TO DO: Output all of the listing, leaving every line exactly as written.

RECORDS FOR THE EXERCISE:
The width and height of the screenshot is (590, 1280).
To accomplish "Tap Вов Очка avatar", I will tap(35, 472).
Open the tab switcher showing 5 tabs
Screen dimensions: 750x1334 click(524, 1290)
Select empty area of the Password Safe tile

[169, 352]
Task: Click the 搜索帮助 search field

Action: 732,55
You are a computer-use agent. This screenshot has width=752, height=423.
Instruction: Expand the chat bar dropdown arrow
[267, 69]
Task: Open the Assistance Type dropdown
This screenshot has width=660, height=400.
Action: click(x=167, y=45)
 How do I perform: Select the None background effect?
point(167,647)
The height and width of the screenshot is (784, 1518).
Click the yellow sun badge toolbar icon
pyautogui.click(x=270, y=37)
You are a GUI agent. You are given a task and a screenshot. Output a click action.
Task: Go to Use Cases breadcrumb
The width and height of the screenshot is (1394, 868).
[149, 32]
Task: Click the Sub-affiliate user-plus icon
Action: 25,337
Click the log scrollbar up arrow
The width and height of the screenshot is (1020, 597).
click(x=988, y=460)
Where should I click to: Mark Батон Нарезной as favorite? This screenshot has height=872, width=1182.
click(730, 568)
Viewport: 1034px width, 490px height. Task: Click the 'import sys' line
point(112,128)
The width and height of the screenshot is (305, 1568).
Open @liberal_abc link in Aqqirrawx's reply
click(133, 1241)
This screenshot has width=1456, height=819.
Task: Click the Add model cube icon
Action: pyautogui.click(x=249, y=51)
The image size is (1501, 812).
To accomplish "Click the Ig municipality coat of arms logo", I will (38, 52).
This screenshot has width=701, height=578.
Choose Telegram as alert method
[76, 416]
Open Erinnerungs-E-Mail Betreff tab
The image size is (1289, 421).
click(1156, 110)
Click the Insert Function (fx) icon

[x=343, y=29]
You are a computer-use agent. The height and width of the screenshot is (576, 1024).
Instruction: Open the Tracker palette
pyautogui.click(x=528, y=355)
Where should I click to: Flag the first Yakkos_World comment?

ANSWER TO THIS PROBLEM:
The width and height of the screenshot is (590, 1280).
To accomplish "Tap Вов Очка avatar", I will tap(35, 472).
Open the tab switcher showing 5 tabs
Screen dimensions: 750x1334 click(524, 1290)
Select empty area of the Password Safe tile

[169, 352]
Task: Click the 搜索帮助 search field

Action: 732,55
You are a computer-use agent. This screenshot has width=752, height=423.
Instruction: Expand the chat bar dropdown arrow
[267, 69]
Task: Open the Assistance Type dropdown
This screenshot has width=660, height=400.
Action: click(x=167, y=45)
 How do I perform: Select the None background effect?
point(167,647)
The height and width of the screenshot is (784, 1518).
Click the yellow sun badge toolbar icon
pyautogui.click(x=270, y=37)
You are a GUI agent. You are given a task and a screenshot. Output a click action.
Task: Go to Use Cases breadcrumb
The width and height of the screenshot is (1394, 868).
[149, 32]
Task: Click the Sub-affiliate user-plus icon
Action: 25,337
Click the log scrollbar up arrow
The width and height of the screenshot is (1020, 597).
click(x=988, y=460)
Where should I click to: Mark Батон Нарезной as favorite? This screenshot has height=872, width=1182.
click(730, 568)
Viewport: 1034px width, 490px height. Task: Click the 'import sys' line
point(112,128)
The width and height of the screenshot is (305, 1568).
Open @liberal_abc link in Aqqirrawx's reply
click(133, 1241)
This screenshot has width=1456, height=819.
Task: Click the Add model cube icon
Action: pyautogui.click(x=249, y=51)
The image size is (1501, 812).
To accomplish "Click the Ig municipality coat of arms logo", I will (38, 52).
This screenshot has width=701, height=578.
Choose Telegram as alert method
[76, 416]
Open Erinnerungs-E-Mail Betreff tab
The image size is (1289, 421).
click(1156, 110)
Click the Insert Function (fx) icon

[x=343, y=29]
You are a computer-use agent. The height and width of the screenshot is (576, 1024).
Instruction: Open the Tracker palette
pyautogui.click(x=528, y=355)
Where should I click to: Flag the first Yakkos_World comment?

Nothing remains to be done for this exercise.